Martyrs of July 13 will continue to be a beacon of light for us: Omar
Curbs at the graveyard an attempt to distort history: Mehbooba
Srinagar, July 13: For the second consecutive year, leaders of mainstream parties of Kashmir were not allowed to pay their respects on Martyrs Day, a day traditionally observed as an assertion of the people’s fight for democracy and remembered for the killing of 22 people on July 13, 1931.
For over 70 years after independence the day – July 13 – was observed as a state holiday, but after Article 370 was scrapped in August 2019 the administration cancelled state holiday status.
Sources told news agency Kashmir Indepth News Service (KINS) that heavy security was deployed around a Srinagar graveyard today to prevent political leaders and others from paying their respects on Martyrs’ Day.
The entry to the graveyard inside Naqshband sahib Shrine in Khawaja Bazaar near Nowhatta was sealed and security forces were deployed around the area to prevent anyone going inside.
No state function was held at the graveyard, no wreaths were laid and no gun salutes were fired. July 13 remains part of collective social and political memory of the people of Kashmir.
The National Conference (NC) and the PDP had applied to the Srinagar district magistrate for permission to visit the graveyard for paying tributes to the martyrs of 1931 but they were not allowed.
It was only in the aftermath of those deaths, and the public movement that followed, that Maharaja Hari Singh was forced to hold the first Assembly election in Jammu and Kashmir in 1934.
The National Conference – which traditionally holds a meeting at the graveyard – said the administration had denied permission to offer homage today. Instead, party president and ex-J&K Chief Minister Farooq Abdullah held a meeting at the party’s headquarters to commemorate the day.

== Given instruction ==
Print everything in the Martyrs' Day article from "It was only" down to "commemorate the day.", without changing a word.

== Data ==
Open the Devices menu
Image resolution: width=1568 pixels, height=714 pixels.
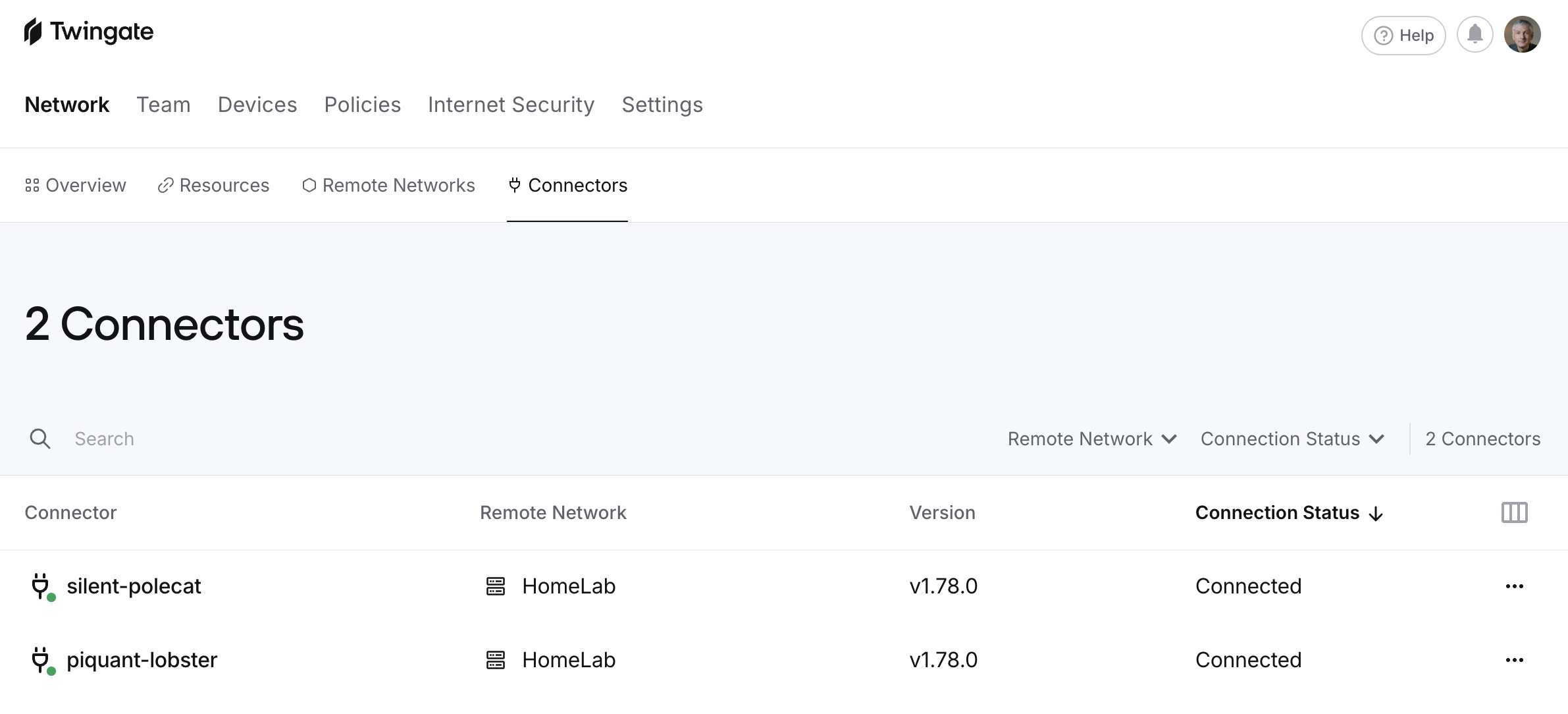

== Answer to this exercise ==
It was only in the aftermath of those deaths, and the public movement that followed, that Maharaja Hari Singh was forced to hold the first Assembly election in Jammu and Kashmir in 1934.
The National Conference – which traditionally holds a meeting at the graveyard – said the administration had denied permission to offer homage today. Instead, party president and ex-J&K Chief Minister Farooq Abdullah held a meeting at the party’s headquarters to commemorate the day.